It is obvious that these two needs, better solutions to the forward problem and more compu-
tational resources, are closely related, as the solution of the forward problem is often the most
computationally intensive part of the inverse problem and it is here that additional computa-
tional resources would be most effective.
The traditional approach of dividing a geophysical inverse problem into the separate stages
of formulation, solution, and appraisal, with optimization included primarily in the solution
stage, should be re-thought. A more general and more effective paradigm may be:
" Optimization should be included in all stages of the inverse problem. This would allow a
number of improvements:
- The scale of the discretization, which is often part of the formulation stage, could be
chosen in an optimum manner.
- The role of regularization in the determination of the solution would become more
evident and could be selected in a more optimum manner.

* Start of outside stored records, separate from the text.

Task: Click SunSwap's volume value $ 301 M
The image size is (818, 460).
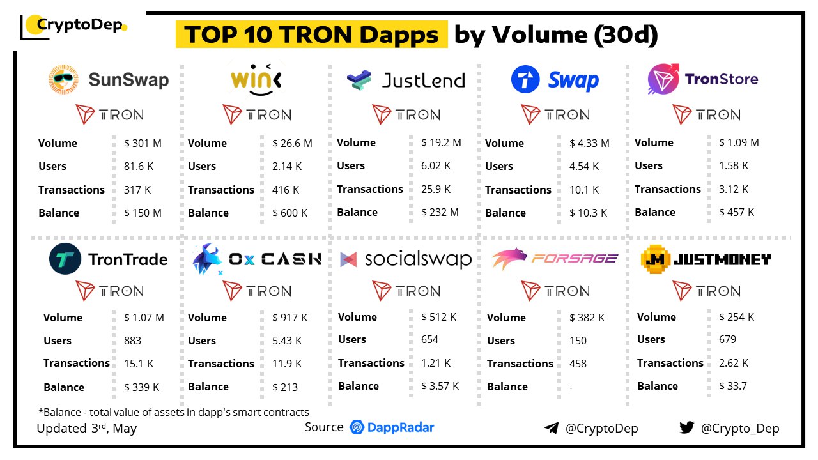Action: pos(143,143)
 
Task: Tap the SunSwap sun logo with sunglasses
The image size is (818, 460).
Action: pos(63,79)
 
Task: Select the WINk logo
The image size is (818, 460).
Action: pos(257,79)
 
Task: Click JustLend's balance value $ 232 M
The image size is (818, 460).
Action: pos(440,212)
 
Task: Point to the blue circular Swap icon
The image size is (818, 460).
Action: pos(525,79)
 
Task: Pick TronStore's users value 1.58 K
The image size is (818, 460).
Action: pos(733,165)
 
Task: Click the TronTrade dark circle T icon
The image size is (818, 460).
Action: pos(65,259)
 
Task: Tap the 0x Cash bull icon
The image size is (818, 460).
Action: pos(207,259)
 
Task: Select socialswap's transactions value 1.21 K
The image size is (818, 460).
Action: pos(436,363)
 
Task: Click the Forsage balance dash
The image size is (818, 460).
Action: pos(571,387)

- The trade-off between fitting the data and satisfying the regularization condition
could be made more objective.
Certain general tendencies have developed in the formulation and solution of geophysical
inverse problems that need to be re-examined. Other possibilities that are available and should
be considered include:
" Include the theory connecting the data and the model as a constraint rather than as part of
the objective function. In principle, this change does not really change the formulation of
the problem, but it can have a significant effect upon the ability of optimization algorithms
to effectively find a solution. The main effects of this approach are:
- Couplings between the variables that makes the problem appear more nonlinear to
the optimizer are avoided.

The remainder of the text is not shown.